Recorded data:
■ ■ ■ ■ ■ ■ ■

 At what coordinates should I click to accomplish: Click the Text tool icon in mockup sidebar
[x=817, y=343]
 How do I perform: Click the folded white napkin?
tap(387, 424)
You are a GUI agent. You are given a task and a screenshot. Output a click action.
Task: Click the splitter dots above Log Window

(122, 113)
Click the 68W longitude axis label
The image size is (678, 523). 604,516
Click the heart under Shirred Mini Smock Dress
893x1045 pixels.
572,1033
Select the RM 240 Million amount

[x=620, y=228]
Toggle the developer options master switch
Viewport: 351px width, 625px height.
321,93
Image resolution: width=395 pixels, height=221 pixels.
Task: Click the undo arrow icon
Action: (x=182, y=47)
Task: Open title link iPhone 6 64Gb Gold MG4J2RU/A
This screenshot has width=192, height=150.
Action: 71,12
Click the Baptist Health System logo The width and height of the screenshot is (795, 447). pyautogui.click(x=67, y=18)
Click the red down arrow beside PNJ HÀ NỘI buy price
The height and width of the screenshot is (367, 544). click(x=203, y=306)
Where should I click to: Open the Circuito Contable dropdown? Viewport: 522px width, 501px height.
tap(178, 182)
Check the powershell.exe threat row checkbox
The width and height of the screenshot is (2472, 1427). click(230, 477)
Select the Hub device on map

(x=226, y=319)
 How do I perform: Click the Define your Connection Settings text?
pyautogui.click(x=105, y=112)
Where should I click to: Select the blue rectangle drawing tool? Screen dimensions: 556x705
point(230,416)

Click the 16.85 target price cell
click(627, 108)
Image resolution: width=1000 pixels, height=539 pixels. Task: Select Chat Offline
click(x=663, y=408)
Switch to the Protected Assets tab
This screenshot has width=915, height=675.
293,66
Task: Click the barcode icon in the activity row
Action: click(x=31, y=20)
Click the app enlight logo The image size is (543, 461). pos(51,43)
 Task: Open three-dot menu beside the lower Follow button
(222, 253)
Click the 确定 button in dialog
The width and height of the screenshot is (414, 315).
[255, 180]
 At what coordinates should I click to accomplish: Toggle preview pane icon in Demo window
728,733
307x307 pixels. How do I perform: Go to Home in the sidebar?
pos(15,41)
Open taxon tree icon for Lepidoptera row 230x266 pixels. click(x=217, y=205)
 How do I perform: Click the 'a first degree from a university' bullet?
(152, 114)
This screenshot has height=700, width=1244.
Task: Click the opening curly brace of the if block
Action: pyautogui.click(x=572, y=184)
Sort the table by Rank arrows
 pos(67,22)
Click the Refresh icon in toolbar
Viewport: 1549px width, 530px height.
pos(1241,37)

■ ■ ■ ■ ■ ■ ■

When transcribing the data, keep every line exactly as it is.

## Result below
 At what coordinates should I click to accomplish: Click the Text tool icon in mockup sidebar
[x=817, y=343]
 How do I perform: Click the folded white napkin?
tap(387, 424)
You are a GUI agent. You are given a task and a screenshot. Output a click action.
Task: Click the splitter dots above Log Window

(122, 113)
Click the 68W longitude axis label
The image size is (678, 523). 604,516
Click the heart under Shirred Mini Smock Dress
893x1045 pixels.
572,1033
Select the RM 240 Million amount

[x=620, y=228]
Toggle the developer options master switch
Viewport: 351px width, 625px height.
321,93
Image resolution: width=395 pixels, height=221 pixels.
Task: Click the undo arrow icon
Action: (x=182, y=47)
Task: Open title link iPhone 6 64Gb Gold MG4J2RU/A
This screenshot has width=192, height=150.
Action: 71,12
Click the Baptist Health System logo The width and height of the screenshot is (795, 447). pyautogui.click(x=67, y=18)
Click the red down arrow beside PNJ HÀ NỘI buy price
The height and width of the screenshot is (367, 544). click(x=203, y=306)
Where should I click to: Open the Circuito Contable dropdown? Viewport: 522px width, 501px height.
tap(178, 182)
Check the powershell.exe threat row checkbox
The width and height of the screenshot is (2472, 1427). click(230, 477)
Select the Hub device on map

(x=226, y=319)
 How do I perform: Click the Define your Connection Settings text?
pyautogui.click(x=105, y=112)
Where should I click to: Select the blue rectangle drawing tool? Screen dimensions: 556x705
point(230,416)

Click the 16.85 target price cell
click(627, 108)
Image resolution: width=1000 pixels, height=539 pixels. Task: Select Chat Offline
click(x=663, y=408)
Switch to the Protected Assets tab
This screenshot has width=915, height=675.
293,66
Task: Click the barcode icon in the activity row
Action: click(x=31, y=20)
Click the app enlight logo The image size is (543, 461). pos(51,43)
 Task: Open three-dot menu beside the lower Follow button
(222, 253)
Click the 确定 button in dialog
The width and height of the screenshot is (414, 315).
[255, 180]
 At what coordinates should I click to accomplish: Toggle preview pane icon in Demo window
728,733
307x307 pixels. How do I perform: Go to Home in the sidebar?
pos(15,41)
Open taxon tree icon for Lepidoptera row 230x266 pixels. click(x=217, y=205)
 How do I perform: Click the 'a first degree from a university' bullet?
(152, 114)
This screenshot has height=700, width=1244.
Task: Click the opening curly brace of the if block
Action: pyautogui.click(x=572, y=184)
Sort the table by Rank arrows
 pos(67,22)
Click the Refresh icon in toolbar
Viewport: 1549px width, 530px height.
pos(1241,37)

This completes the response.